The UK’s independent terror watchdog has claimed it would be “quite wrong” to introduce laws to “criminalise thought without action” as he appeared to criticise a planned crackdown on online extremism.
Max Hill QC, the independent reviewer of terrorism legislation said: “We do not, and should not criminalise thought without action or preparation for action.
“Thought with steps towards action can be terrorism.
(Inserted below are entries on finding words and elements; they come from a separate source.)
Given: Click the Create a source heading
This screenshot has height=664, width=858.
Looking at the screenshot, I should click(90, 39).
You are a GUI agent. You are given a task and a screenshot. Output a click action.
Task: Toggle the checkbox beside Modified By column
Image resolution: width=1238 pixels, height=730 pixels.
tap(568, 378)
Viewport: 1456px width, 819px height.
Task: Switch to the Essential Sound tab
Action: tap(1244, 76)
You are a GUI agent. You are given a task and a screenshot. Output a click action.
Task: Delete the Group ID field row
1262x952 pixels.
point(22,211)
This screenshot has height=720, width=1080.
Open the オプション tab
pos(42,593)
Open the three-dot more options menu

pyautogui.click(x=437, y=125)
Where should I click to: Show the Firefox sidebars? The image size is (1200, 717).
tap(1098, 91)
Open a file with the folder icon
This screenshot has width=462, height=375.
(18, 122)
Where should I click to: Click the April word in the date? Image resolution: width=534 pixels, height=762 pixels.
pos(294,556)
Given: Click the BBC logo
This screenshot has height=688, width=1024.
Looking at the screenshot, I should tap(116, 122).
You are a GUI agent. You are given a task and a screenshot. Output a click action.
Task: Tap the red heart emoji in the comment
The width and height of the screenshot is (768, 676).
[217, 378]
Thought without action or preparation for action may be extremism, but it is not terrorism.”
He also warned ministers against rolling out new criminal offences and measures like banning orders and extremism disruption orders if they target people who may hold “extremist views” but are not actually taking steps to commit an act of terrorism.
Hill said such a crackdown on extremism would “fall on the wrong side of the divide.”
Prime Minister Theresa May held firm, saying that her government stood by moves to tackle the “scourge of extremism”.
Among new measures proposed Ms May to tackle extremism are banning orders and extremism disruption orders, backed by potential jail sentences. Hill, instead, urged ministers to speak to a wider range of Muslims, including those with whom they did not agree, and criticised calls for them to “do more to fight extremism” without spelling out what that should involve.
Earlier this month, Hill said Britons who joined ISIS through “naivety” should be spared prosecution and instead be allowed to reintegrate back into society if they return home.
That contrasted significantly with remarks from Foreign Office minister, Rory Stewart, who said that “in almost every case British ISIS fighters should be killed.”